Here is the translation of the contents:

This article describes a study in which large language models (such as Apple models) were used to standardize multiplication algorithms. Researchers helped the model break down multiplication problems into smaller tasks by providing example diagrams, and then described the multiplication algorithm as a directed graph containing basic operations such as addition and multiplication.

The results show that the model cannot generalize from small multiplication problems in the training set to larger ones, indicating that it simply memorizes answers rather than actually reasoning. When comparing the correctness rates of main problems and sub-problems, if the main problem is correct but all sub-problems are incorrect or vice versa, it means that the model does not solve math problems by reasoning.

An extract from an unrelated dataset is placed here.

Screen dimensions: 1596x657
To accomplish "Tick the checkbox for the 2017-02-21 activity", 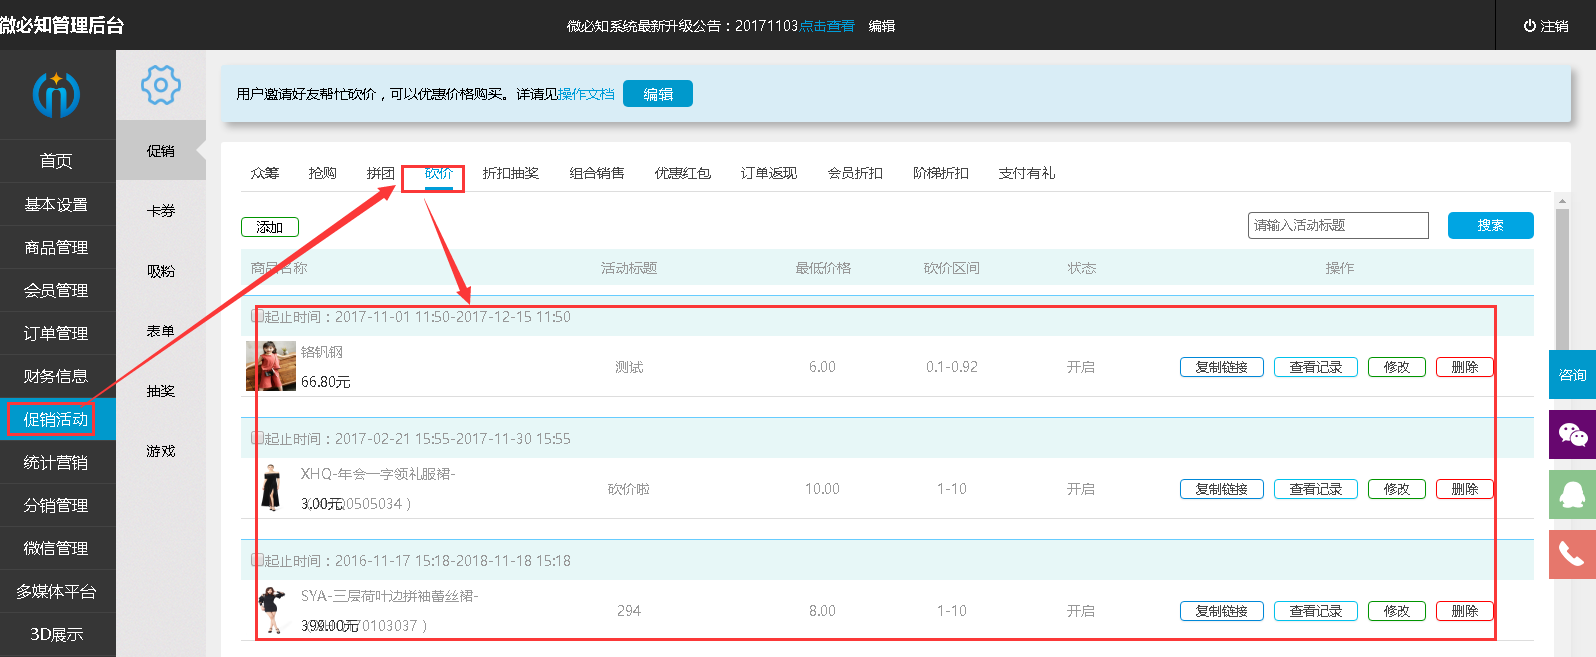I will coord(257,438).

Researchers concluded some interesting conclusions: whether large models can successfully solve a problem depends on whether they have seen related sub-problems before. In other words, large models cannot solve big problems because they can only solve parts of them. If they succeed in solving more frequent or accurate sub-problems in the training data, it means that they simply memorize answers and solve by recall.

Researchers suggest viewing large models as a search engine that first retrieves similar examples for a specific problem, then combines these approximations to form an answer. Therefore, large models achieve partial success by only completing parts of the overall problem, and more often break down problems in a more intuitive, superficial, and practical way rather than systematically thinking through the specified multiplication algorithm.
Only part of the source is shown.